Todos estes grupos estão de olho no novo regime que resultará do acordo de paz, com seus dedos coçando nos gatilhos.
Ter de enfrentá-los sozinho faz os talibãs vacilarem diante da hipótese da tomar o poder depois da retirada yankee. Não parece valer á pena, pelo menos a curto e talvez médio prazo.
Por isso, acredito que há mais chances dos talibãs se associarem às forças do governo de Cabul para governarem juntos um Estado com capacidade de controlar eventuais rebeldias das facções locais.
Mas, enquanto a paz não for firmada, os postulantes ao poder no país já estão em pé de guerra. Por ora, apenas verbal, mas a temperatura política pode se aquecer em níveis desmesurados a qualquer momento.

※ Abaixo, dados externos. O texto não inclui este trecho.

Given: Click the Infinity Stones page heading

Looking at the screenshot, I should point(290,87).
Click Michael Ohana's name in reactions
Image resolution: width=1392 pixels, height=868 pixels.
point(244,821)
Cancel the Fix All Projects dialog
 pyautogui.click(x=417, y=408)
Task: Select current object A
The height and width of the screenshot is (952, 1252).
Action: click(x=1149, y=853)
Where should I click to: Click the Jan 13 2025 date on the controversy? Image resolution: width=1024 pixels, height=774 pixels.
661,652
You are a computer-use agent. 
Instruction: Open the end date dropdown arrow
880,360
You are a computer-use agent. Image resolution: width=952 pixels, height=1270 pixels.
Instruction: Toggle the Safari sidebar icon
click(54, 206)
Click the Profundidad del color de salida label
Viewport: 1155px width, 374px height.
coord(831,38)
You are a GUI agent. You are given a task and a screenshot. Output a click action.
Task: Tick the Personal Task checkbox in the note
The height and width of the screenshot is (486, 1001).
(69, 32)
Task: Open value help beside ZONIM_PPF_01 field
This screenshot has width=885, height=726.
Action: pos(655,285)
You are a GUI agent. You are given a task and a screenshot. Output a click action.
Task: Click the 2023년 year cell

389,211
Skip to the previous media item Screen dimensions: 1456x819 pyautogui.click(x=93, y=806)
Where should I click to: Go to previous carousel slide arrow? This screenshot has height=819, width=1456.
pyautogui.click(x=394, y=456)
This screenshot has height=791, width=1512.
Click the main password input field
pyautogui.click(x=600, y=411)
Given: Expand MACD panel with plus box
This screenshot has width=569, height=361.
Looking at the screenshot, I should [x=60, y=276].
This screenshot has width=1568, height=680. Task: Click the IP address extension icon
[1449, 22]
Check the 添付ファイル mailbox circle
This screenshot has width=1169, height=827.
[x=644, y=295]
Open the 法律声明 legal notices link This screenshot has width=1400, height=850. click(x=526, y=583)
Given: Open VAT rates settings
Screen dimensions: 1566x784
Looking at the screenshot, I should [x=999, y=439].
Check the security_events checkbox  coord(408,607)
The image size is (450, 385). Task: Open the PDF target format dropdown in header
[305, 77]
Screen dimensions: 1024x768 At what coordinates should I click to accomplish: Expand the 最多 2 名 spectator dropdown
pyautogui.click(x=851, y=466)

O fato de existirem cinco grupos inimigos entre si dificulta a explosão de uma guerra civil. Não a impede. Um fato suscetível de causar discórdias pode degenerar num conflito, já que o pais vive um momento extremamente delicado.
Parece que Ghani, o presidente oficialmente eleito, incidiu nesse erro.
Foi convencionado no acordo EUA-Talibã que a reunião para negociação de paz entre as partes teria de ser antecedida por uma troca de prisioneiros entre o Talibã e Cabul.
Inicialmente estabelecido para ocorrer em 10 de março, este evento foi adiado para 31 do mesmo mês, quando autoridades do presidente Ghani o adiaram sine die, sem explicar as razões.
Ao mesmo tempo, a indicação dos nomes dos negociadores da paz foi refutada pela facção de Abdullah, pois na elaboração da lista dos negociadores Ghani teria pisado na bola deixando de nomear um número significativo de oposicionistas.
O Talibã também rejeitou a equipe nomeada, disse que só negociará com um comitê que represente os dois lados. Natural, interessa a eles tratar com as duas forças mais poderosas, no intuito de se chegar a um acordo de paz mais representativo.
Trata-se de um duplo impasse mas que, sem dúvida, acabará sendo resolvido. Os EUA tem as melhores condições para puxar as orelhas de Ghani, constrange-lo a parar de criar caso.
Fica a impressão de que os políticos afegãos do regime atual estão mais interessados em assegurar posições mais fortes na discussão do acordo de paz, do que na paz propriamente dita.
O que prenuncia a colocação de novos obstáculos, que poderão não ser tão fácil de resolver como o último.